» **WRITTEN REQUEST**
Copy out the lines of the listing word for word, beginning with the line that contains "Task: Click the green Back arrow button" and continuing through the end of the listing, including both ends. Leave the pictures out of your copy.

» **MATERIAL SUPPLIED**
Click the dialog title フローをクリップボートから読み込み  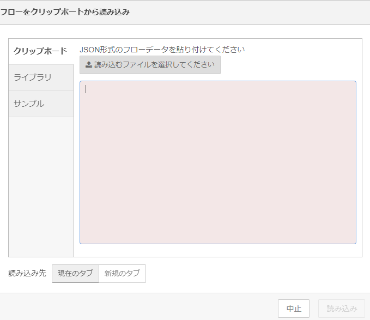[x=65, y=12]
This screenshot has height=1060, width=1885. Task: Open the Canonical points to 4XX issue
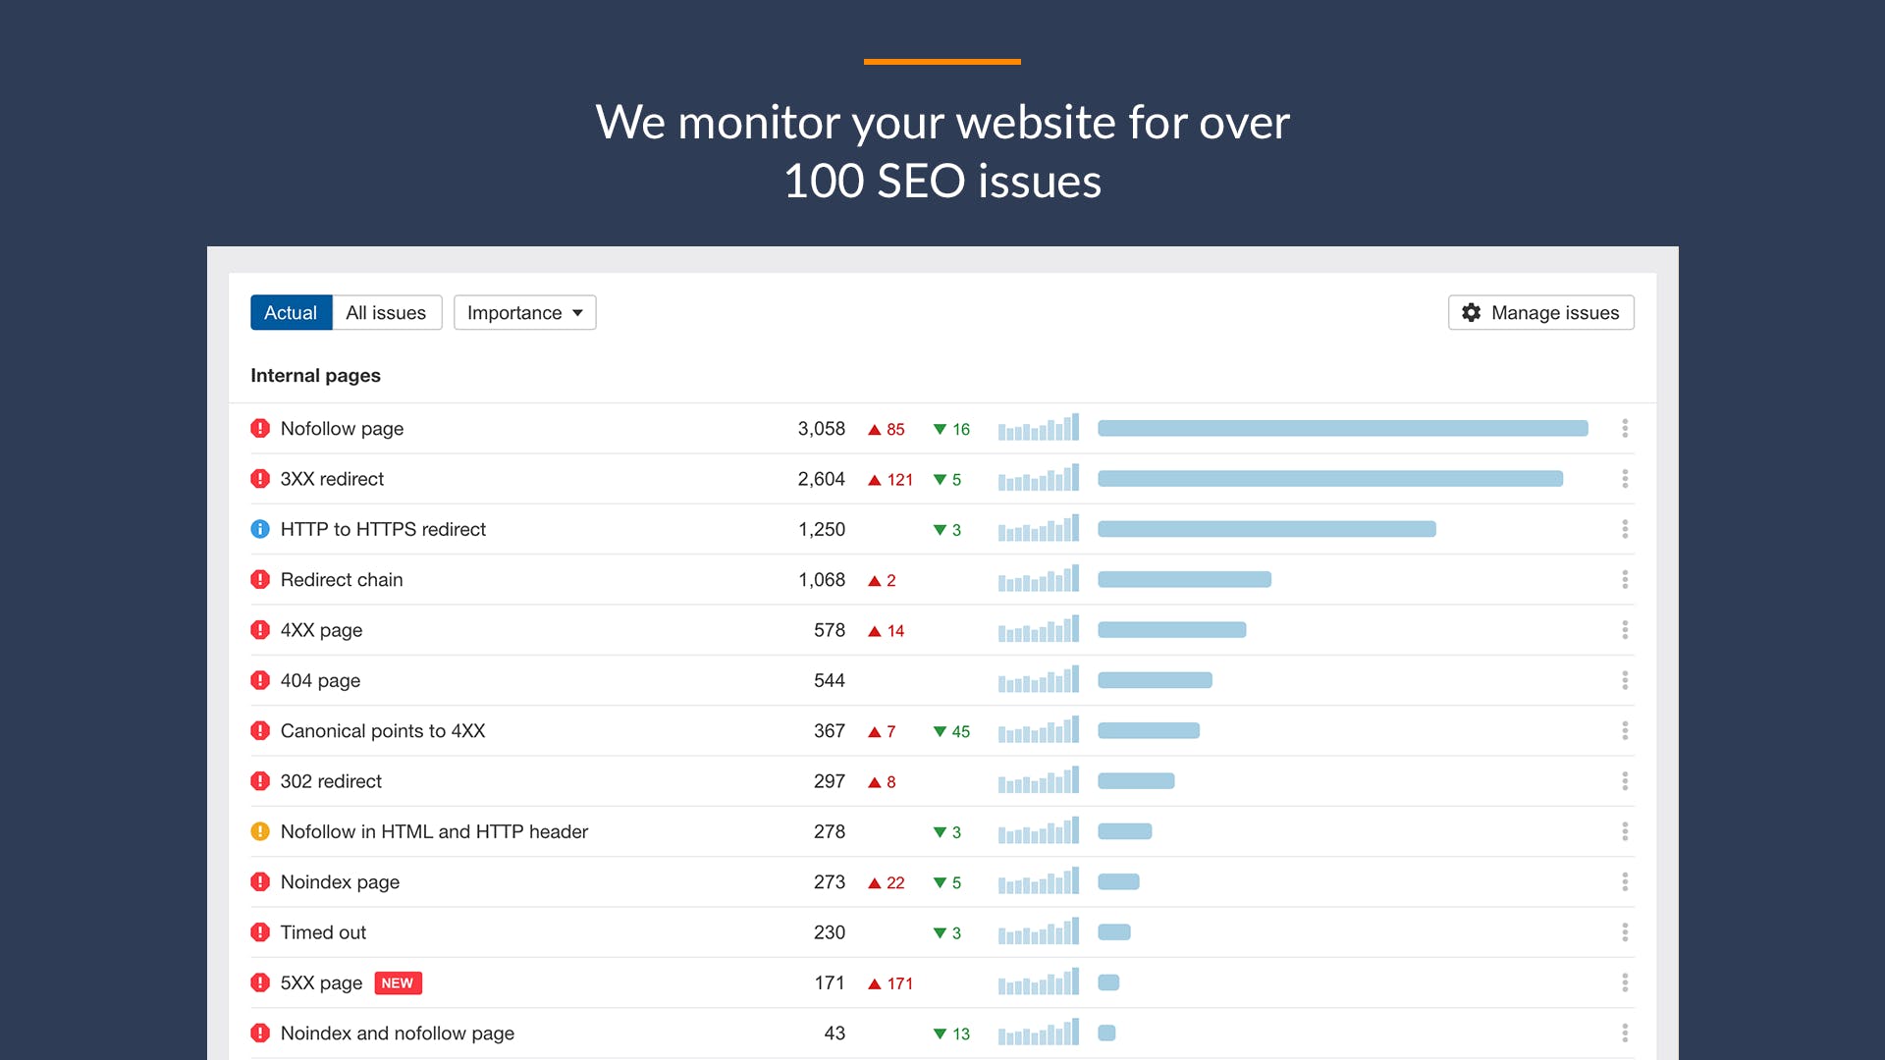(382, 730)
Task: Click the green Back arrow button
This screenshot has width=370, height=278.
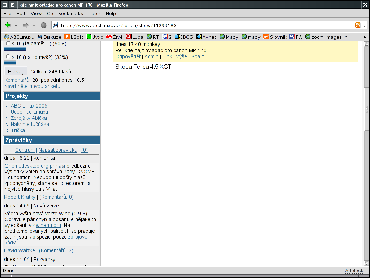Action: pos(8,25)
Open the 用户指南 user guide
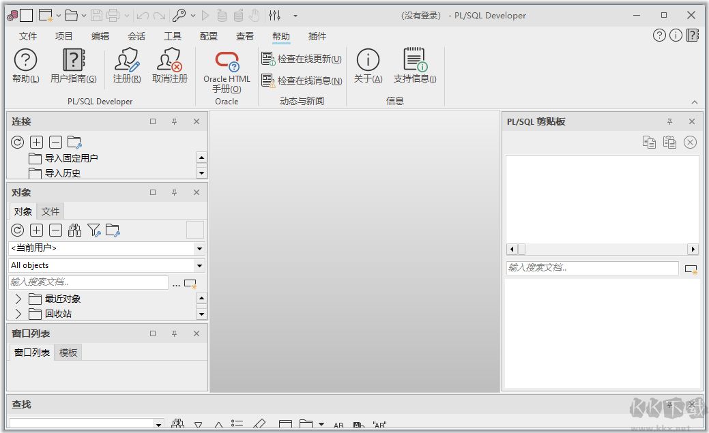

» **EXERCISE OUTPUT**
Task: Click the green Back arrow button
This screenshot has width=370, height=278.
Action: pos(8,25)
Open the 用户指南 user guide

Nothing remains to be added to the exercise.